▶ _Exercise brief_:
Reproduce each of the following lines verbatim, with no changes of any kind.

▶ _Given information_:

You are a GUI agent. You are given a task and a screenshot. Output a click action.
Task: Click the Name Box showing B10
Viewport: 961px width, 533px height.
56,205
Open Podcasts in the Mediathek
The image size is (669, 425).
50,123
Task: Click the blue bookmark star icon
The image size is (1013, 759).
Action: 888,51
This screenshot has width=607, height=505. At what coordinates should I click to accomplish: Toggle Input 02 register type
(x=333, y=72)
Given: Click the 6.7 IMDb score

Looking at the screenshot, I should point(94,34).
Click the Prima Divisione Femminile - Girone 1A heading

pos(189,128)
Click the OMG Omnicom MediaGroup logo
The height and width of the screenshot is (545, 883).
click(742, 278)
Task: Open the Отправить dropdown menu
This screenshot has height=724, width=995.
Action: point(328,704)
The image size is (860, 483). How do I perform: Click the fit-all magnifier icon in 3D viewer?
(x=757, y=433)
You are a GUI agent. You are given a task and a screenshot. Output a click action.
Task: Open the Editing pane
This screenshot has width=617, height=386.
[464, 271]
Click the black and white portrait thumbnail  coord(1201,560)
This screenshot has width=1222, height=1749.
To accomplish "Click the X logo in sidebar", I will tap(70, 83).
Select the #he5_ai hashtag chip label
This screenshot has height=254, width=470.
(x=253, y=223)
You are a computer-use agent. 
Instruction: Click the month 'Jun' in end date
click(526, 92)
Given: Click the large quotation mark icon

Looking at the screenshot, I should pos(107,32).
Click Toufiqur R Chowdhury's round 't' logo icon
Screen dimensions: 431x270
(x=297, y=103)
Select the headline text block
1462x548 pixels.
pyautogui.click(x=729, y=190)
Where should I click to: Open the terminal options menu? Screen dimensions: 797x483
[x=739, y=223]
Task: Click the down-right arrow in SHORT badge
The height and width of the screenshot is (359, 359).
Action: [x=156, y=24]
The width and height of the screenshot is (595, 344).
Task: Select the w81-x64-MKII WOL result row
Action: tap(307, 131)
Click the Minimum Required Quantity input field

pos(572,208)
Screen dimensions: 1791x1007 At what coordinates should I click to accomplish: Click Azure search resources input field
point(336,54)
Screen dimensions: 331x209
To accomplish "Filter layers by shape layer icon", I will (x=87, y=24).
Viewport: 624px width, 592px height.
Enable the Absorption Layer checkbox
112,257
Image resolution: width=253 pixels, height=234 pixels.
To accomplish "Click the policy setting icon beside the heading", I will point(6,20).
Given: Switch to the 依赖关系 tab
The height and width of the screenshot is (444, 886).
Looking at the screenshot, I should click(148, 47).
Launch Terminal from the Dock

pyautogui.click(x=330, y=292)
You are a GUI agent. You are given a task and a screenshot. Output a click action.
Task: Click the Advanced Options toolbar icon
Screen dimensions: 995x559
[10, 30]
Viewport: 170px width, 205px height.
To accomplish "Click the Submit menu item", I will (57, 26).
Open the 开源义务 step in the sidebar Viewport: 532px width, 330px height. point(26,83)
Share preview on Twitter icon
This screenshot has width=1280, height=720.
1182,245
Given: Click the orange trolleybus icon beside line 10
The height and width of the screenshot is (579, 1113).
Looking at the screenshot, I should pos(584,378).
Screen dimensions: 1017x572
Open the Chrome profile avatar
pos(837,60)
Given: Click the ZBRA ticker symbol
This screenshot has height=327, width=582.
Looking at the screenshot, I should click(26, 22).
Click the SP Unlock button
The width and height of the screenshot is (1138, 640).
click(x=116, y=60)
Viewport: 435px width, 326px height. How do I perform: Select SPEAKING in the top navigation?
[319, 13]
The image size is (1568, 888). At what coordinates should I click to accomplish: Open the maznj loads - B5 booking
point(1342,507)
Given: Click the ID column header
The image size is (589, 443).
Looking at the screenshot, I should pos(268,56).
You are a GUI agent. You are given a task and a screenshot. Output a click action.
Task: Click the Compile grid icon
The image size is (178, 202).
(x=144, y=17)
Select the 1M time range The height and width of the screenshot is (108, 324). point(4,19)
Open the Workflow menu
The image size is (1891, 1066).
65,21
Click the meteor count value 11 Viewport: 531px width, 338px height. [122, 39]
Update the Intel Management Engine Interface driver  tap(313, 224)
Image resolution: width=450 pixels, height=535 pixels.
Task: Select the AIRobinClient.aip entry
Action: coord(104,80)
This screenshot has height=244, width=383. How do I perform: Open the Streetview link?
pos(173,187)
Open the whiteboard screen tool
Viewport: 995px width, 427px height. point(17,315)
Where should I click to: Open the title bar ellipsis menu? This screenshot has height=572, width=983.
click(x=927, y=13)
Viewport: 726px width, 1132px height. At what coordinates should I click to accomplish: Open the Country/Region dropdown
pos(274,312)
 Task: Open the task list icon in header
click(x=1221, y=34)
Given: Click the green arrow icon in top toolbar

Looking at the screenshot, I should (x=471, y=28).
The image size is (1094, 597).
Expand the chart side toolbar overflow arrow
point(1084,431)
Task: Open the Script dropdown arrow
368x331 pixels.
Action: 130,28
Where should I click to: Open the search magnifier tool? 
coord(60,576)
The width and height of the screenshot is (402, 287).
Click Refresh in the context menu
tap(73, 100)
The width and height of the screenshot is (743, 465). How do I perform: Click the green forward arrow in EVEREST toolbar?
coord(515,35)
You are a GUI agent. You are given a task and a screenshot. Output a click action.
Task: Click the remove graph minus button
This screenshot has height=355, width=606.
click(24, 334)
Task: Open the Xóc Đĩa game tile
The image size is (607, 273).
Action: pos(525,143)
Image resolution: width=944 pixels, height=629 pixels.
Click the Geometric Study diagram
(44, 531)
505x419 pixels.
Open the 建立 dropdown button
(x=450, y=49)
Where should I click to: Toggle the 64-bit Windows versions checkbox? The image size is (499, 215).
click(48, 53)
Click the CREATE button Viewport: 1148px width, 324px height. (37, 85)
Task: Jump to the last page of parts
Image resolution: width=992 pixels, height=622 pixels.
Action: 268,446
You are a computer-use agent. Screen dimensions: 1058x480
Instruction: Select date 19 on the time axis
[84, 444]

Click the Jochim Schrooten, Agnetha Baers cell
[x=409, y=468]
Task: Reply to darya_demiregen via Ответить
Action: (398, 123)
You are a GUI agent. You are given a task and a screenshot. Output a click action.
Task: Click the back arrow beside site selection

▶ _Result of the exercise_:
You are a GUI agent. You are given a task and a screenshot. Output a click action.
Task: Click the Name Box showing B10
Viewport: 961px width, 533px height.
56,205
Open Podcasts in the Mediathek
The image size is (669, 425).
50,123
Task: Click the blue bookmark star icon
The image size is (1013, 759).
Action: 888,51
This screenshot has width=607, height=505. At what coordinates should I click to accomplish: Toggle Input 02 register type
(x=333, y=72)
Given: Click the 6.7 IMDb score

Looking at the screenshot, I should point(94,34).
Click the Prima Divisione Femminile - Girone 1A heading

pos(189,128)
Click the OMG Omnicom MediaGroup logo
The height and width of the screenshot is (545, 883).
click(742, 278)
Task: Open the Отправить dropdown menu
This screenshot has height=724, width=995.
Action: point(328,704)
The image size is (860, 483). How do I perform: Click the fit-all magnifier icon in 3D viewer?
(x=757, y=433)
You are a GUI agent. You are given a task and a screenshot. Output a click action.
Task: Open the Editing pane
This screenshot has width=617, height=386.
[464, 271]
Click the black and white portrait thumbnail  coord(1201,560)
This screenshot has width=1222, height=1749.
To accomplish "Click the X logo in sidebar", I will tap(70, 83).
Select the #he5_ai hashtag chip label
This screenshot has height=254, width=470.
(x=253, y=223)
You are a computer-use agent. 
Instruction: Click the month 'Jun' in end date
click(526, 92)
Given: Click the large quotation mark icon

Looking at the screenshot, I should pos(107,32).
Click Toufiqur R Chowdhury's round 't' logo icon
Screen dimensions: 431x270
(x=297, y=103)
Select the headline text block
1462x548 pixels.
pyautogui.click(x=729, y=190)
Where should I click to: Open the terminal options menu? Screen dimensions: 797x483
[x=739, y=223]
Task: Click the down-right arrow in SHORT badge
The height and width of the screenshot is (359, 359).
Action: [x=156, y=24]
The width and height of the screenshot is (595, 344).
Task: Select the w81-x64-MKII WOL result row
Action: tap(307, 131)
Click the Minimum Required Quantity input field

pos(572,208)
Screen dimensions: 1791x1007 At what coordinates should I click to accomplish: Click Azure search resources input field
point(336,54)
Screen dimensions: 331x209
To accomplish "Filter layers by shape layer icon", I will (x=87, y=24).
Viewport: 624px width, 592px height.
Enable the Absorption Layer checkbox
112,257
Image resolution: width=253 pixels, height=234 pixels.
To accomplish "Click the policy setting icon beside the heading", I will point(6,20).
Given: Switch to the 依赖关系 tab
The height and width of the screenshot is (444, 886).
Looking at the screenshot, I should click(148, 47).
Launch Terminal from the Dock

pyautogui.click(x=330, y=292)
You are a GUI agent. You are given a task and a screenshot. Output a click action.
Task: Click the Advanced Options toolbar icon
Screen dimensions: 995x559
[10, 30]
Viewport: 170px width, 205px height.
To accomplish "Click the Submit menu item", I will (57, 26).
Open the 开源义务 step in the sidebar Viewport: 532px width, 330px height. point(26,83)
Share preview on Twitter icon
This screenshot has width=1280, height=720.
1182,245
Given: Click the orange trolleybus icon beside line 10
The height and width of the screenshot is (579, 1113).
Looking at the screenshot, I should pos(584,378).
Screen dimensions: 1017x572
Open the Chrome profile avatar
pos(837,60)
Given: Click the ZBRA ticker symbol
This screenshot has height=327, width=582.
Looking at the screenshot, I should click(26, 22).
Click the SP Unlock button
The width and height of the screenshot is (1138, 640).
click(x=116, y=60)
Viewport: 435px width, 326px height. How do I perform: Select SPEAKING in the top navigation?
[319, 13]
The image size is (1568, 888). At what coordinates should I click to accomplish: Open the maznj loads - B5 booking
point(1342,507)
Given: Click the ID column header
The image size is (589, 443).
Looking at the screenshot, I should pos(268,56).
You are a GUI agent. You are given a task and a screenshot. Output a click action.
Task: Click the Compile grid icon
The image size is (178, 202).
(x=144, y=17)
Select the 1M time range The height and width of the screenshot is (108, 324). point(4,19)
Open the Workflow menu
The image size is (1891, 1066).
65,21
Click the meteor count value 11 Viewport: 531px width, 338px height. [122, 39]
Update the Intel Management Engine Interface driver  tap(313, 224)
Image resolution: width=450 pixels, height=535 pixels.
Task: Select the AIRobinClient.aip entry
Action: coord(104,80)
This screenshot has height=244, width=383. How do I perform: Open the Streetview link?
pos(173,187)
Open the whiteboard screen tool
Viewport: 995px width, 427px height. point(17,315)
Where should I click to: Open the title bar ellipsis menu? This screenshot has height=572, width=983.
click(x=927, y=13)
Viewport: 726px width, 1132px height. At what coordinates should I click to accomplish: Open the Country/Region dropdown
pos(274,312)
 Task: Open the task list icon in header
click(x=1221, y=34)
Given: Click the green arrow icon in top toolbar

Looking at the screenshot, I should (x=471, y=28).
The image size is (1094, 597).
Expand the chart side toolbar overflow arrow
point(1084,431)
Task: Open the Script dropdown arrow
368x331 pixels.
Action: 130,28
Where should I click to: Open the search magnifier tool? 
coord(60,576)
The width and height of the screenshot is (402, 287).
Click Refresh in the context menu
tap(73, 100)
The width and height of the screenshot is (743, 465). How do I perform: Click the green forward arrow in EVEREST toolbar?
coord(515,35)
You are a GUI agent. You are given a task and a screenshot. Output a click action.
Task: Click the remove graph minus button
This screenshot has height=355, width=606.
click(24, 334)
Task: Open the Xóc Đĩa game tile
The image size is (607, 273).
Action: pos(525,143)
Image resolution: width=944 pixels, height=629 pixels.
Click the Geometric Study diagram
(44, 531)
505x419 pixels.
Open the 建立 dropdown button
(x=450, y=49)
Where should I click to: Toggle the 64-bit Windows versions checkbox? The image size is (499, 215).
click(48, 53)
Click the CREATE button Viewport: 1148px width, 324px height. (37, 85)
Task: Jump to the last page of parts
Image resolution: width=992 pixels, height=622 pixels.
Action: 268,446
You are a computer-use agent. Screen dimensions: 1058x480
Instruction: Select date 19 on the time axis
[84, 444]

Click the Jochim Schrooten, Agnetha Baers cell
[x=409, y=468]
Task: Reply to darya_demiregen via Ответить
Action: (398, 123)
You are a GUI agent. You are given a task and a screenshot. Output a click action.
Task: Click the back arrow beside site selection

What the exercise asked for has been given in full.